Magwich bellows, raising his hands like he’s already won, and the bets are cast yet again.
“But if the Pani wins,” Wahatehwe shouts, his eyes gleaming with mischief, “I will give the five horses to him.”
Magwich is stunned into silence, and the men around us whoop, but there is no time for argument.
“We race!” Wahatehwe yells. “Cross the creek and come back, Pani.”
Then the gun fires, making the dun jump, and Magwich and Wahatehwe are off, kicking their horses’ flanks, their hair flying out behind them, the dust billowing. I don’t even have to spur the dun. He sees the others leaving him behind and gives chase, almost unseating me. I mold myself to his back and bury my hands in his black mane, letting him go. He pounds down the clearing and past the camps, in pursuit all the way. Wahatehwe leads Magwich, and neither is paying any attention to the dun closing in. I cross the creek as they are turning around, and the dun hits the far bank and is back in the water without me taking the reins at all. It’s a race, and he is losing, and the dun doesn’t like to lose.

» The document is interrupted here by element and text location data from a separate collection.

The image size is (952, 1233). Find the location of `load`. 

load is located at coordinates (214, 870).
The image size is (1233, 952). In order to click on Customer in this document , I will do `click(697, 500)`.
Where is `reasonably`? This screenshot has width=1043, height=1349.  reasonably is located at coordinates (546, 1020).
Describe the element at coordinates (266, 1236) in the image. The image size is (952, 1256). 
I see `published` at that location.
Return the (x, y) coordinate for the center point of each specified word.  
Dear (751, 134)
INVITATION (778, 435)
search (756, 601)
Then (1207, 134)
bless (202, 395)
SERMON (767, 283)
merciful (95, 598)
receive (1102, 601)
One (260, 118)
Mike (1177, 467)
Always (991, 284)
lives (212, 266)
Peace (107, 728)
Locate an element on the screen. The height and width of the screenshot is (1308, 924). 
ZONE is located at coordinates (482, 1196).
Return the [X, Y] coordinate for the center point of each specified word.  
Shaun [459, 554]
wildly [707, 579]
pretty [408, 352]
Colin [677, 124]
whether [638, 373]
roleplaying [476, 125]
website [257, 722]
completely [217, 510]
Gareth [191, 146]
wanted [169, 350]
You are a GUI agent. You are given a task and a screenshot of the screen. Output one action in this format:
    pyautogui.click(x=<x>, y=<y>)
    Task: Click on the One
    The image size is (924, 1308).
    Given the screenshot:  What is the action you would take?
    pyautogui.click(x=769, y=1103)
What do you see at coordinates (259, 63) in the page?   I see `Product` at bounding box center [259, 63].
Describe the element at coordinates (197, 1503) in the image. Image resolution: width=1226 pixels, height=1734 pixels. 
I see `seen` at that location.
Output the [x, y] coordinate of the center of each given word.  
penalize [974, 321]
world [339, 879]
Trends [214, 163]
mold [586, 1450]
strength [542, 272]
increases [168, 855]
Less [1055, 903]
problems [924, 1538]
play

By the time we reach the edge of the clearing, the dun is stride for stride with Wahatehwe’s paint. Magwich is behind us, and I don’t look back to see how far. The dun flies, running with all the joy he’s been denied since leaving the Dakotah at Fort Laramie, and when we reach the finish, we are a full length ahead. The dun doesn’t want to stop, and I draw hard on his mane and bear down in the stirrups to bring him around.
Wahatehwe is laughing, his head and his arms thrown back, and those who shifted their bets at the end, gambling on the long shot, are yipping and dancing with the same zeal. For a brief, sweet moment, my heart is light and the snakes are quiet. I trot my horse back toward the finish, shaking my head in disbelief.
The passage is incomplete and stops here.